With the sale behind them, the CEO and other company executives continue to transform Dell from a PC maker to an IT solutions provider. At the show, the vendor started to clarify its cloud strategy; unveiled new storage, networking and software offerings; and put more money toward investing in both in-house development and up-and-coming technology companies.

During the show, Michael Dell sat down with eWEEK to talk about what going private will mean to his company and its customers, how he views Dell's role in the competitive cloud market and why PCs will remain an important part of the vendor's strategy.

You've talked a lot about what going private will mean for your company. What can corporate customers and service providers expect to see? How will it benefit them?

We can focus 100 percent on our customers so we don't have to focus on other things, shareholders, and that allows us to make bold decisions, invest for the long term. I think Dell World is a pretty good demonstration of the start to that in terms of the kind of things that we're doing.
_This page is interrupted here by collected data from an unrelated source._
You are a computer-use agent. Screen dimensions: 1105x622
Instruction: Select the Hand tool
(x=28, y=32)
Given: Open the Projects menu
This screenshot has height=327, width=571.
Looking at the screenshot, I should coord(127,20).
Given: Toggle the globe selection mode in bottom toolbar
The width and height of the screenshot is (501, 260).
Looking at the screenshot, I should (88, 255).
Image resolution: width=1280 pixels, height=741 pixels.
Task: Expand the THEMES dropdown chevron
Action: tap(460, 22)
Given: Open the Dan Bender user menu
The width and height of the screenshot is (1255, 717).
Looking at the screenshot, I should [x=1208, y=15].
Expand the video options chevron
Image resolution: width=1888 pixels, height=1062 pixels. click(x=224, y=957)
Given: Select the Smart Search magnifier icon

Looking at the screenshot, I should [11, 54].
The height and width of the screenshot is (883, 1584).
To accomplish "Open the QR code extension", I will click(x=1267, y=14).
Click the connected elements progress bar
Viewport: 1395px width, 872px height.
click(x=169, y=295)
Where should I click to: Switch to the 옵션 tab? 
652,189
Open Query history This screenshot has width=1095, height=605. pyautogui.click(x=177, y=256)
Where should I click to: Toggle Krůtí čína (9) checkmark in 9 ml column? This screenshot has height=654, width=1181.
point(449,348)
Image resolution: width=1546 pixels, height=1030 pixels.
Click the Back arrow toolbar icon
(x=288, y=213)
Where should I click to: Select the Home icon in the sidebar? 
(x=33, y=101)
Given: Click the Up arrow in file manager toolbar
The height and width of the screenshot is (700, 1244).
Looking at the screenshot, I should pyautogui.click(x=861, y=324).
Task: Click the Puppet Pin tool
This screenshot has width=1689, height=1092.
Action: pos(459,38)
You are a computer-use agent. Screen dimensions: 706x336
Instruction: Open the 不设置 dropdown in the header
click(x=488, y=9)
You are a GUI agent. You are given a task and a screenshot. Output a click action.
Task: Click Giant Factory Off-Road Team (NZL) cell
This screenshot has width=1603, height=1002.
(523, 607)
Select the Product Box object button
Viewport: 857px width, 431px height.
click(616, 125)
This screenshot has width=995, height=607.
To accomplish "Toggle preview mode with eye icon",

We innovate across a lot of spaces on behalf of our customers, and having the freedom to do that without this 89-day planning cycle is just delightful with a business with the scale of ours.

Customer reaction has been very positive, business has been up double digits since we went private, so customers are throwing orders our way at a rapid rate. We're really thrilled with the results.

When you talk about an end-to-end solutions strategy, that puts you in greater competition with HP, IBM, Oracle and Cisco. Some analysts have said these companies have a broader offering. Why should people choose Dell over any of those vendors? What is it that you can offer that these companies can't?

If you look at the last 30 years, we've been able to grow against those competitors because we've offered differentiated value and solutions that really matter, and we haven't had a legacy of things to protect. You think about the infrastructure space, where we're innovating in the data center and now we're extending that into software and services, we don't have mainframes or mini-computers to protect.